WORK TASK =
All of the entries below are to be repeated word for word.

___ PROVIDED DATA

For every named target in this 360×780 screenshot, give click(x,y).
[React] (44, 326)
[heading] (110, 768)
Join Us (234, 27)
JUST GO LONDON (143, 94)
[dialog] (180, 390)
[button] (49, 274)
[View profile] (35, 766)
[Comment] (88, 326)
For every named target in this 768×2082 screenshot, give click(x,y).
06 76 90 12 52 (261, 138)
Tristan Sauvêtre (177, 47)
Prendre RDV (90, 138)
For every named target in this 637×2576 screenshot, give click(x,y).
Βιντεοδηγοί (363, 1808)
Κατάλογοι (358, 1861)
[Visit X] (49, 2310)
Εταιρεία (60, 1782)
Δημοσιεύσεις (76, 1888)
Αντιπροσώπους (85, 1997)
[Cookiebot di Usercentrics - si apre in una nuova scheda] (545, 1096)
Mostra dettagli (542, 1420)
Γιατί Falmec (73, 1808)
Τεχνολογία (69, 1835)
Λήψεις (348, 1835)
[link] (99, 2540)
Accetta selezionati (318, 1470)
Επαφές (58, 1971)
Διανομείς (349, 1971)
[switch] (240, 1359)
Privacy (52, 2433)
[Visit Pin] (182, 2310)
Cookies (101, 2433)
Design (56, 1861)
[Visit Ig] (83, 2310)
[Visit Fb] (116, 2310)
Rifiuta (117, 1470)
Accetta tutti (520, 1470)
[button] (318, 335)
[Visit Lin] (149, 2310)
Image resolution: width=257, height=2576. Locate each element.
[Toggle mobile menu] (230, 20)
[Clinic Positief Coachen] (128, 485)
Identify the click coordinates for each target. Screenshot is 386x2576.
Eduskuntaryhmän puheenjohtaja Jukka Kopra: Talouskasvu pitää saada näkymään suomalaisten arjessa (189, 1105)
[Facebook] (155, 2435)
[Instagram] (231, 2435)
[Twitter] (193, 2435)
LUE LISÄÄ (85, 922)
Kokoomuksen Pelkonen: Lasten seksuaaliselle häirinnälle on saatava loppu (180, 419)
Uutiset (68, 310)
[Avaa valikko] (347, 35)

______

EXERCISE SOLUTION =
For every named target in this 360×780 screenshot, give click(x,y).
[React] (44, 326)
[heading] (110, 768)
Join Us (234, 27)
JUST GO LONDON (143, 94)
[dialog] (180, 390)
[button] (49, 274)
[View profile] (35, 766)
[Comment] (88, 326)
For every named target in this 768×2082 screenshot, give click(x,y).
06 76 90 12 52 (261, 138)
Tristan Sauvêtre (177, 47)
Prendre RDV (90, 138)
For every named target in this 637×2576 screenshot, give click(x,y).
Βιντεοδηγοί (363, 1808)
Κατάλογοι (358, 1861)
[Visit X] (49, 2310)
Εταιρεία (60, 1782)
Δημοσιεύσεις (76, 1888)
Αντιπροσώπους (85, 1997)
[Cookiebot di Usercentrics - si apre in una nuova scheda] (545, 1096)
Mostra dettagli (542, 1420)
Γιατί Falmec (73, 1808)
Τεχνολογία (69, 1835)
Λήψεις (348, 1835)
[link] (99, 2540)
Accetta selezionati (318, 1470)
Επαφές (58, 1971)
Διανομείς (349, 1971)
[switch] (240, 1359)
Privacy (52, 2433)
[Visit Pin] (182, 2310)
Cookies (101, 2433)
Design (56, 1861)
[Visit Ig] (83, 2310)
[Visit Fb] (116, 2310)
Rifiuta (117, 1470)
Accetta tutti (520, 1470)
[button] (318, 335)
[Visit Lin] (149, 2310)
Image resolution: width=257, height=2576. Locate each element.
[Toggle mobile menu] (230, 20)
[Clinic Positief Coachen] (128, 485)
Identify the click coordinates for each target. Screenshot is 386x2576.
Eduskuntaryhmän puheenjohtaja Jukka Kopra: Talouskasvu pitää saada näkymään suomalaisten arjessa (189, 1105)
[Facebook] (155, 2435)
[Instagram] (231, 2435)
[Twitter] (193, 2435)
LUE LISÄÄ (85, 922)
Kokoomuksen Pelkonen: Lasten seksuaaliselle häirinnälle on saatava loppu (180, 419)
Uutiset (68, 310)
[Avaa valikko] (347, 35)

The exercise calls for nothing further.